Your task: Only the lines from the one containing "Image resolution: width=376" to the end of the data are wanted; print them exactly as they appear.

<<<<

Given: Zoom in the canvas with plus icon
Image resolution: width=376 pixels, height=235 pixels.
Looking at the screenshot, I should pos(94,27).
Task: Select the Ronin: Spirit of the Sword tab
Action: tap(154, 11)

>>>>

Solution to the exercise:
Image resolution: width=376 pixels, height=235 pixels.
Looking at the screenshot, I should pos(94,27).
Task: Select the Ronin: Spirit of the Sword tab
Action: tap(154, 11)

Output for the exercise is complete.